> **Textblock**:
Rockband im Hallenstadion, Ballettvorführung im Opernhaus, Gitarrenmusik während der Hochzeit, Bauchtanz zur Geschäftseröffnung oder Feuerspucken beim Weihnachtsessen. Nur eine kleine Auswahl an dem, was mit einem Engagementvertrag vereinbart werden kann.
Begriff
- Engagementvertrag = Vertrag zwischen Veranstalter und einer Person oder Personengruppe über die Darbietung musikalischer, tänzerischer, künstlerischer oder ähnlicher Art
- In der Praxis wird der Engagementvertrag oft auch als Musiker- oder Orchestervertrag bezeichnet
Grundlage
- Die Zulässigkeit Innominatkontrakte abzuschliessen und neue zu kreieren, liegt in der Vertragsfreiheit
Abgrenzungen
- Zum Arbeitsvertrag
- Im Gegensatz zum Engagementvertrag liegt beim Arbeitsvertrag ein klares Subordinationsverhältnis zwischen den beteiligten Personen vor
- vgl. Arbeitsvertrag
- Die Abgrenzung zwischen einem Arbeitsvertrag und einem Engagementvertrag, bei dem der Veranstalter gewissen Weisungsbefugnissen gegenüber der engagierten Person hat, ist fliessend und dementsprechend schwierig
- Im Gegensatz zum Engagementvertrag liegt beim Arbeitsvertrag ein klares Subordinationsverhältnis zwischen den beteiligten Personen vor
- Zum Werkvertrag
- Beim Werkvertrag ist ein bestimmter Erfolg geschuldet
- zB Erstellen einer Eisskulptur anlässlich der Eröffnung eins Wintersportresorts
- vgl. Werkvertrag
- Beim Werkvertrag ist ein bestimmter Erfolg geschuldet
Rechtsnatur
- Beim Engagementvertrag handelt es sich um einen Innominatkontrakt in der Art eines Kombinationsvertrages aus Elementen folgender Vertragsarten, je nach Umständen des konkreten Einzelfalls (vgl. BGE 99 II 397 = Pra 63 Nr. 121)

> **Datenauszug**:
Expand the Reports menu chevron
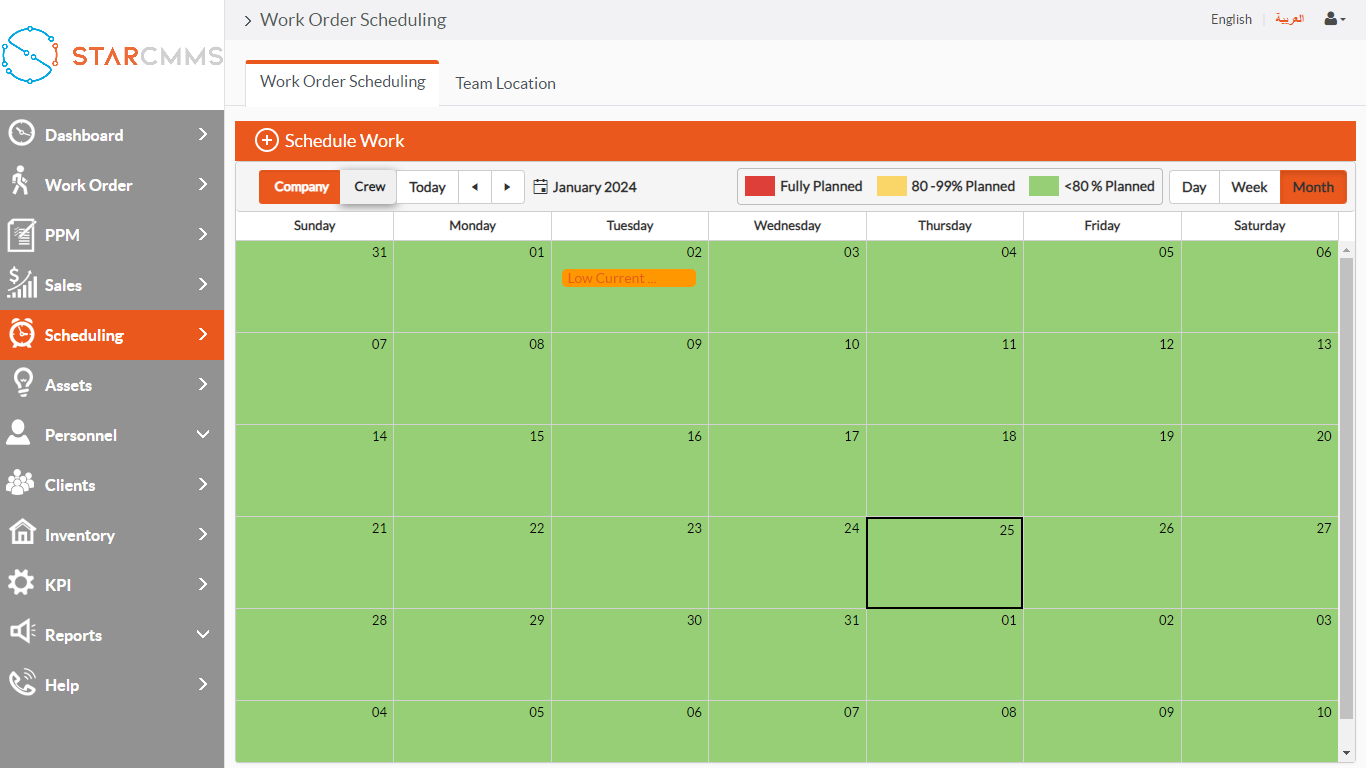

> **Gestellte Aufgabe**: Entnimm bitte dem Text zum Engagementvertrag wortgetreu den Abschnitt zwischen „Rockband im Hallenstadion, Ballettvorführung“ und „vereinbart werden kann.“, beide eingeschlossen. Die Auflistung spielt hierfür keine Rolle.

> **Fertige Lösung**:
Rockband im Hallenstadion, Ballettvorführung im Opernhaus, Gitarrenmusik während der Hochzeit, Bauchtanz zur Geschäftseröffnung oder Feuerspucken beim Weihnachtsessen. Nur eine kleine Auswahl an dem, was mit einem Engagementvertrag vereinbart werden kann.